■ Übungstext ■
Wo ist der deutsche Sebastian Kurz? – Analyse des politischen Spektrums in Deutschland

Ich versuche mich heute mal an einer Analyse des politischen Spektrums in Deutschland.

1949 bis 1983

Bei der ersten zehn Bundestagswahlen der BRD war das Leben für die Wähler noch einfach. Es gab mit der CDU/CSU eine Mitte-Rechts-Fraktion, die SPD als Mitte-Links-Partei und dazwischen eine (einigermaßen) liberale FDP.

In den ersten 20 Jahren stellte die CDU/CSU den Kanzler, dann 13 Jahre lang die SPD und schließlich übernahm Helmut Kohl.

Die FDP blieb der Punktelieferant, der meist zur Mehrheit verhelfen musste und der Regierung ein paar liberale Tupfer verlieh.

Ein wenig frischer Wind kam in den Bundestag, als die Grünen 1987 und dann wieder ab 1994 ins hohe Haus gewählt wurden. Die Partei wurde als Alternative für jene gegründet, denen Umweltschutz und Nachhaltigkeit wichtiger waren als den etablierten Parteien. Wirtschaftspolitisch starteten die Grünen links von der SPD.

 

2005

Ich springe direkt ins Jahr 2005 – dem Ende von Gerhard Schröders Kanzlerschaft, gleichzeitig der Bundestagseinzug der PDS (ab 2007 bekannt als „Die Linke“).

Wenn ich an Gerhard Schröders Kanzlerschaft denke, dann erinnere ich mich an notwendige Hartz-Reformen, das Nein zum Irakkrieg, das Erneuerbare-Energien-Gesetz, die Einführung der Riester-Rente sowie einen Vizekanzler und Außenminister, der früher Polizisten verprügelt hat.

Damals war ich kein Freund von Schröder, rechne ihm heute aber hoch an,

  • dass er ganz nach dem Motto „erst das Land, dann die Partei“ die hohe Arbeitslosigkeit durch kluge Reformen reduziert hat, auch wenn das Zehntausende auf die Straßen trieb und ihn 2005 die Wiederwahl kostete,
  • dass er die Eier hatte, 2005 die Vertrauensfrage zu stellen, die zu Neuwahlen führte,
  • dass er entgegen dem Druck der Verbündeten entschied, keine deutschen Soldaten in den Irak zu schicken.

■ Übungsdaten ■
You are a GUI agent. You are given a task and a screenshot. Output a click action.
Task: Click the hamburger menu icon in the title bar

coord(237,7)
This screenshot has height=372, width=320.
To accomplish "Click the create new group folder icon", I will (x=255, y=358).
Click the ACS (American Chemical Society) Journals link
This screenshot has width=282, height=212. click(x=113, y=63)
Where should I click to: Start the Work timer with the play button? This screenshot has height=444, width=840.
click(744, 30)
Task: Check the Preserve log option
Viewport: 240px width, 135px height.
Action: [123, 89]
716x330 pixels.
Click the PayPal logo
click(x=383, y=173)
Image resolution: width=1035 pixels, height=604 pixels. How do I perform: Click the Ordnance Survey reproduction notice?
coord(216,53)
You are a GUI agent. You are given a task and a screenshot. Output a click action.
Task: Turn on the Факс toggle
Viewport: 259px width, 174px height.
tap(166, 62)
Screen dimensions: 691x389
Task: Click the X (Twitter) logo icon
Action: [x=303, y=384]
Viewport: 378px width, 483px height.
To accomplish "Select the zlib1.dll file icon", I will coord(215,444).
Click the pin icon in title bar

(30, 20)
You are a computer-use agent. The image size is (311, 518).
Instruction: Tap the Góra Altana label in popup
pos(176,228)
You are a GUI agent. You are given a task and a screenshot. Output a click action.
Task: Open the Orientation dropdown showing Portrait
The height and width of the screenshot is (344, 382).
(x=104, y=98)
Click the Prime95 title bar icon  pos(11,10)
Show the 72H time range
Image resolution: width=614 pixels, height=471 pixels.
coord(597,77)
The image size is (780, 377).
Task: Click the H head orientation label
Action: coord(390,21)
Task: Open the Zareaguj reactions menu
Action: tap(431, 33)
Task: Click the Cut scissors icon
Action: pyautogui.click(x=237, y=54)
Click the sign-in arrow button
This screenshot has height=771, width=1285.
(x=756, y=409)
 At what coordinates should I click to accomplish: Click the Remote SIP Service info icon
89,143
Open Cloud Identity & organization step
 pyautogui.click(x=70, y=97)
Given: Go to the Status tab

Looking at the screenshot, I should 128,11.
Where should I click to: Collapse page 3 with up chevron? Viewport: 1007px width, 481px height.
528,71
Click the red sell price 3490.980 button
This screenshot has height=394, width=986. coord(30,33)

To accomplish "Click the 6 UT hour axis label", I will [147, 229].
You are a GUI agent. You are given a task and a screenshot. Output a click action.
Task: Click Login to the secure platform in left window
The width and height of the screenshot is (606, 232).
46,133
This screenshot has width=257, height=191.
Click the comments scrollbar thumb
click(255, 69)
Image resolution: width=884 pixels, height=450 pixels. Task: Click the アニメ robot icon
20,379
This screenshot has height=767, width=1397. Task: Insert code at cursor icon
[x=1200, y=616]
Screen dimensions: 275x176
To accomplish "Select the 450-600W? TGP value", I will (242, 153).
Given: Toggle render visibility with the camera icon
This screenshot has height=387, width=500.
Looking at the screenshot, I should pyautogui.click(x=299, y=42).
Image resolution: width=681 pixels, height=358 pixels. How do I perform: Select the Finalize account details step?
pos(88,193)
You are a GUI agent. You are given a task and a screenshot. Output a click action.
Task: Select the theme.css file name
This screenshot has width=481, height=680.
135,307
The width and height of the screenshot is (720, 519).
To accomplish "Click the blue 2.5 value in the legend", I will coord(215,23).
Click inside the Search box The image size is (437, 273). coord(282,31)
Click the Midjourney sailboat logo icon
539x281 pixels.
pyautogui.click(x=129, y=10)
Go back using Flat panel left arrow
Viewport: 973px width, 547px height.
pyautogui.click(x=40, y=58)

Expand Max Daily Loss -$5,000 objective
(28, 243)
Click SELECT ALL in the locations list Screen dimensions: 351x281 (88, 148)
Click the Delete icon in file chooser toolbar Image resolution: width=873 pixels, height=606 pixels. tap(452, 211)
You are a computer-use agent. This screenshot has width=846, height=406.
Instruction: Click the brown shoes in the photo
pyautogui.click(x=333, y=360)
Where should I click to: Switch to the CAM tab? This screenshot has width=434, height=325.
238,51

■ Aufgabenstellung ■
Welche Parteien nennt die Analyse des politischen Spektrums in Deutschland? Führen Sie alle auf.

■ Antwortfeld ■
- CDU/CSU
- SPD
- FDP
- die Grünen
- PDS (ab 2007 „Die Linke“)